Quand l’invisible devient visible

En art-thérapie, le transfert et le contre-transfert sont les fils invisibles qui relient le monde intérieur du patient à celui du thérapeute. Grâce à la médiation artistique, ces fils cessent d’être des pièges inconscients pour devenir des voies de transformation consciente.

Là où la parole s’interrompt, la création parle. Là où les émotions débordent, la matière accueille. Et dans cet espace partagé, le regard du thérapeute — à la fois témoin, miroir et passeur — accompagne la personne vers une rencontre plus apaisée avec elle-même.

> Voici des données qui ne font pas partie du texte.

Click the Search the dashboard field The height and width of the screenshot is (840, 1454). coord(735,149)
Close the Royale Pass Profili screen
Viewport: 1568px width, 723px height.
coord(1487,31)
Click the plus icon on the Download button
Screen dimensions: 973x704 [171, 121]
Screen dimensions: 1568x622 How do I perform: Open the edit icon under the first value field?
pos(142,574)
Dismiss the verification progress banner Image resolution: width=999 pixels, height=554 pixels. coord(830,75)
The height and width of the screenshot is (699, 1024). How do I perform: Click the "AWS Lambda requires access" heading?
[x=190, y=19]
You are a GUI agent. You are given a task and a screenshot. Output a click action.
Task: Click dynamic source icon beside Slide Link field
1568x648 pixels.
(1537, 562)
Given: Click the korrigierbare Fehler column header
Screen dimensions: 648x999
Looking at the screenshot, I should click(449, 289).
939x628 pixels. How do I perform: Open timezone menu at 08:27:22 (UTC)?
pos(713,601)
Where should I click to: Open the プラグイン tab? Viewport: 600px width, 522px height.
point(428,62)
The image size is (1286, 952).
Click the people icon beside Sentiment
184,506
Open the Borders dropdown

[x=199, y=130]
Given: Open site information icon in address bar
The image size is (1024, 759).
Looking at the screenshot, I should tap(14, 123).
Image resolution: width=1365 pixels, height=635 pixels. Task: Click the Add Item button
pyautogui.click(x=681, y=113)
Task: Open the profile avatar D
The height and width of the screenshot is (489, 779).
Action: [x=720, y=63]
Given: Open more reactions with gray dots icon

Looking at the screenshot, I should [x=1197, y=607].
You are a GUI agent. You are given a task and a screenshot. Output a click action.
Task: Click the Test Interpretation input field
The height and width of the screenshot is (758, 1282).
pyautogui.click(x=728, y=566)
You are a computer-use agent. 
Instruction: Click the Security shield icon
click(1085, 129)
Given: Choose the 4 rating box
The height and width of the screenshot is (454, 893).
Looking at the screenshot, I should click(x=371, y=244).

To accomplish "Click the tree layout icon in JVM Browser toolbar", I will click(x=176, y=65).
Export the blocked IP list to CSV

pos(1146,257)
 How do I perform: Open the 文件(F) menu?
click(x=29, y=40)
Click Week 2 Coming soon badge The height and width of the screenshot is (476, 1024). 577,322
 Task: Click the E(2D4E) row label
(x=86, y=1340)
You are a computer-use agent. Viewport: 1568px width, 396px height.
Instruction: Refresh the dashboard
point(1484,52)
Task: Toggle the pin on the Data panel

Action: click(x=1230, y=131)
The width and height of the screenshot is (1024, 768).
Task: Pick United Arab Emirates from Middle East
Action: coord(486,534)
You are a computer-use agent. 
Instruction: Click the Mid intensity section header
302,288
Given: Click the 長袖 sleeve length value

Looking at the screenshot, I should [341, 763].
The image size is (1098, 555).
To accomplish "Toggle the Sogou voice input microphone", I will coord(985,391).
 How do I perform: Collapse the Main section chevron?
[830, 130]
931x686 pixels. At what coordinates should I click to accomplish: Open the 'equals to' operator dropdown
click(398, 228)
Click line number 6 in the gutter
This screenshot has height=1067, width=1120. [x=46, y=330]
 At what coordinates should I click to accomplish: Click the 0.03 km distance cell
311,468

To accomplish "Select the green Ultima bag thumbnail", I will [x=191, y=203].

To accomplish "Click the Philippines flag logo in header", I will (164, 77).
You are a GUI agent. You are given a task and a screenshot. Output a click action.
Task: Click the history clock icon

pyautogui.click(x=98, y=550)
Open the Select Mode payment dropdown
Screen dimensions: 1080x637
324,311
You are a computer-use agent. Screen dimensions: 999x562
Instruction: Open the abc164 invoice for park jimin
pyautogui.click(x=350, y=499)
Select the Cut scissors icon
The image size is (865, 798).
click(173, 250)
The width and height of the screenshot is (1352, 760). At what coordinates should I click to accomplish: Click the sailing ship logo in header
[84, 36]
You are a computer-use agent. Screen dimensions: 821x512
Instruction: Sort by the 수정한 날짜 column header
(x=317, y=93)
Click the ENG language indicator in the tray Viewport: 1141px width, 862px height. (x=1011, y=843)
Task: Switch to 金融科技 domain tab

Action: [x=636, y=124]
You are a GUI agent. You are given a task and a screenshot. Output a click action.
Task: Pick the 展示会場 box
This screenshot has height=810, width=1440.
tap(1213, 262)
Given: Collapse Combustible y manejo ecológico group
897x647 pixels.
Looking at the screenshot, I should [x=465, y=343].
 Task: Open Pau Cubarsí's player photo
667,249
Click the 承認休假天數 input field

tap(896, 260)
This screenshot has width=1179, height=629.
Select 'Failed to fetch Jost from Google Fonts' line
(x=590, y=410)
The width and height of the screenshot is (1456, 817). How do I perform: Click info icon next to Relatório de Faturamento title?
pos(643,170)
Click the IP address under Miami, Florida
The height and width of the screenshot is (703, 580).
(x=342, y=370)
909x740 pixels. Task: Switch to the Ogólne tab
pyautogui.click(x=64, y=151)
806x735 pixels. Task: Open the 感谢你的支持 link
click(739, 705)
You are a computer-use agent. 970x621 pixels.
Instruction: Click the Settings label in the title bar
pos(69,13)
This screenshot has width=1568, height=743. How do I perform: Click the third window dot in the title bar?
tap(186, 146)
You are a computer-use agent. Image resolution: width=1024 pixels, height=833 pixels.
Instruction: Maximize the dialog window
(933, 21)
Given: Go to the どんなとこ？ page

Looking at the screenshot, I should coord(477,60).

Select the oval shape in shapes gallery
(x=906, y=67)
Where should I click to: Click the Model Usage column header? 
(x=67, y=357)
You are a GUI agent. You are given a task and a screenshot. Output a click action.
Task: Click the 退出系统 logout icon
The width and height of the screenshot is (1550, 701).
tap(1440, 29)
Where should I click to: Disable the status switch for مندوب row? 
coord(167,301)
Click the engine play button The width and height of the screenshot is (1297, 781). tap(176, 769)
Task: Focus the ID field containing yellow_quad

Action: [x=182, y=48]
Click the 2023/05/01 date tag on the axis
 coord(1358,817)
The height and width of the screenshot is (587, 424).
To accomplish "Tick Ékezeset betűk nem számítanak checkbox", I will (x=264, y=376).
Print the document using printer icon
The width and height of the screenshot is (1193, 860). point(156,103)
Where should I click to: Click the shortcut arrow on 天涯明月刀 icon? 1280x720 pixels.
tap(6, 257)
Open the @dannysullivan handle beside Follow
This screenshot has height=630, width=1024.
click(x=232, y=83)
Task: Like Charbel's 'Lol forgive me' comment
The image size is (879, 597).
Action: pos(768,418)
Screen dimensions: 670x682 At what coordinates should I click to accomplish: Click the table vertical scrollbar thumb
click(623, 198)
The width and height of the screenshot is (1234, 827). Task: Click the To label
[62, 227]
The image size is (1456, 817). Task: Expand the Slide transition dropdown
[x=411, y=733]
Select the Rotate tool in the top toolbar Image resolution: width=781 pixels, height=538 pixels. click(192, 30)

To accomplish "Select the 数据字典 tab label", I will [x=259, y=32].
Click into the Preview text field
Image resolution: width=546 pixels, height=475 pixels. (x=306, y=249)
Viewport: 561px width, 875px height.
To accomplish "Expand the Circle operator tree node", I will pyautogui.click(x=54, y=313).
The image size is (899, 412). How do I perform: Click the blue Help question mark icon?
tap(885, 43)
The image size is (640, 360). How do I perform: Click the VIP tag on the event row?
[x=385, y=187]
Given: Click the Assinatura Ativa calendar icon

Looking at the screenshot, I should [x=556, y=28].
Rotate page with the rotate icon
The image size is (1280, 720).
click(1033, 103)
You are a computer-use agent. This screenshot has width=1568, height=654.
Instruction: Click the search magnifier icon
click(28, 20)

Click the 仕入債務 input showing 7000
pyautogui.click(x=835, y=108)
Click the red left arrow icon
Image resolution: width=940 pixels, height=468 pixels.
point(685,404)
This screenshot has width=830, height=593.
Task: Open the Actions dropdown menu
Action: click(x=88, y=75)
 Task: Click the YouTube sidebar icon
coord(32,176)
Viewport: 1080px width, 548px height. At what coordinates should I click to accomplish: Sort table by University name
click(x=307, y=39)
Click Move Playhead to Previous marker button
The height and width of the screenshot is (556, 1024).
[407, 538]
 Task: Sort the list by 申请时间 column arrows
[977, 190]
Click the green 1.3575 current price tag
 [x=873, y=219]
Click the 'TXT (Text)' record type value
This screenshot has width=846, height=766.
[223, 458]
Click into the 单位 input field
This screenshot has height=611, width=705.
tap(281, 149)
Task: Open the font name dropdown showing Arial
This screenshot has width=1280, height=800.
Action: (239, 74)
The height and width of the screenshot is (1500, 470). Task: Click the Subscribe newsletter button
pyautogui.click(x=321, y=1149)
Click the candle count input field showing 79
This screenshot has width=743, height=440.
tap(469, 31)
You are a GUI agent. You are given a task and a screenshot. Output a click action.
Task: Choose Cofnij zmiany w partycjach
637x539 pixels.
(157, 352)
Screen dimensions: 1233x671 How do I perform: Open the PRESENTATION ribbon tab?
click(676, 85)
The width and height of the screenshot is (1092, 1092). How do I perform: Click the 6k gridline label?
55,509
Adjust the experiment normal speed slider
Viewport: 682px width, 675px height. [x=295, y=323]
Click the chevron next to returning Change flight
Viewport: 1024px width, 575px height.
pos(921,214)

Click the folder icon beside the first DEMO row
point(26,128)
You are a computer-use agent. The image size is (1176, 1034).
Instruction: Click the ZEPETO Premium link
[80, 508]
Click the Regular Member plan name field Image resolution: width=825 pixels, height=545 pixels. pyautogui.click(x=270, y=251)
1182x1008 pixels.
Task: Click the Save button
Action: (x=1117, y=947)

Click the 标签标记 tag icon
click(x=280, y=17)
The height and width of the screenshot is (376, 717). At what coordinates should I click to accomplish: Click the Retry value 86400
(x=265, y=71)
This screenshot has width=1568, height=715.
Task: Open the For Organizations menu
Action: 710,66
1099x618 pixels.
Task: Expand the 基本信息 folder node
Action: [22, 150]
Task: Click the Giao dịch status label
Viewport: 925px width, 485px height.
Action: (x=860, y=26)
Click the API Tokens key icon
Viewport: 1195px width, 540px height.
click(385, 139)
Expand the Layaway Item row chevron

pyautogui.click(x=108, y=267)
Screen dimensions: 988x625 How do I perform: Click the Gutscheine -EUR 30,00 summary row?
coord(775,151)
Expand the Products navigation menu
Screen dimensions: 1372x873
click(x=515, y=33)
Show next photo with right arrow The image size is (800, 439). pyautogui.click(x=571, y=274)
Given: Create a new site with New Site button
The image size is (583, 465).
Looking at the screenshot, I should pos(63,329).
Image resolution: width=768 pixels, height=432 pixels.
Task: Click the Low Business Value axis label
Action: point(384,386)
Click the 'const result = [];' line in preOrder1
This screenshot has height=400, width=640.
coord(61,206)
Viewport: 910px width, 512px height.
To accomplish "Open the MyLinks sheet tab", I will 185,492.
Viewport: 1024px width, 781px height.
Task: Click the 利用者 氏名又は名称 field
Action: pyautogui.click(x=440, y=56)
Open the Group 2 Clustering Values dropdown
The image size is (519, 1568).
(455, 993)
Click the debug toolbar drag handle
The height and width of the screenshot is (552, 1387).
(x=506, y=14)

Comme le rappelle Jean-Pierre Royol :

“L’art-thérapie est le lieu où le psychique se fait visible et partageable. Elle ouvre la possibilité d’un dialogue entre le moi, l’autre et l’œuvre, dans un espace de transformation symbolique.”

Références bibliographiques

  • 🌿 Les bases de l’art-thérapie
    Jean-Pierre Royol (2013), Art-thérapie : Le souffle du neutre, Profacom / L’Harmattan.
    → Une réflexion profonde sur la neutralité active du thérapeute : être présent, sans envahir.
    Le contre-transfert y est envisagé comme un outil sensible, pas comme une gêne.
    Jean-Pierre Royol (2017), Art-thérapie : Au fil de l’éphémère, Profacom.
    → Sur la temporalité du transfert : comment la rencontre créative transforme, puis s’efface.
    Une belle approche du lien thérapeutique comme œuvre éphémère partagée.
    🧩 Les grands textes psychanalytiques
    Sigmund Freud (1912), La dynamique du transfert, in La technique psychanalytique, PUF.
    → Le texte fondateur. Freud y pose les bases du transfert comme répétition et mise en acte dans la cure.
    Paula Heimann (1950), On counter-transference, International Journal of Psycho-Analysis.
    → Première à reconnaître que le contre-transfert peut devenir un véritable instrument clinique.
    Les émotions du thérapeute deviennent des indicateurs du monde interne du patient.
    Heinrich Racker (1957), The meanings and uses of counter-transference, Psychoanalytic Quarterly.
    → Il distingue deux formes de contre-transfert : concordant (on ressent ce que vit le patient) et complémentaire (on joue un rôle dans sa dynamique inconsciente).
    Donald W. Winnicott (1969), Jeu et réalité, Gallimard.
    → À travers la métaphore du miroir maternel, Winnicott montre que le transfert s’enracine dans la capacité à être vu, accueilli, contenu.
    Wilfred R. Bion (1962), Learning from Experience, Heinemann.
    → Le transfert comme matière brute à transformer : le thérapeute aide à rendre “pensable” ce qui ne l’était pas encore.
    Didier Anzieu (1985), Le Moi-peau, Dunod.
    → Le transfert y est vécu au niveau du corps et de la peau psychique.
    Une lecture essentielle pour comprendre la contenance émotionnelle en art-thérapie.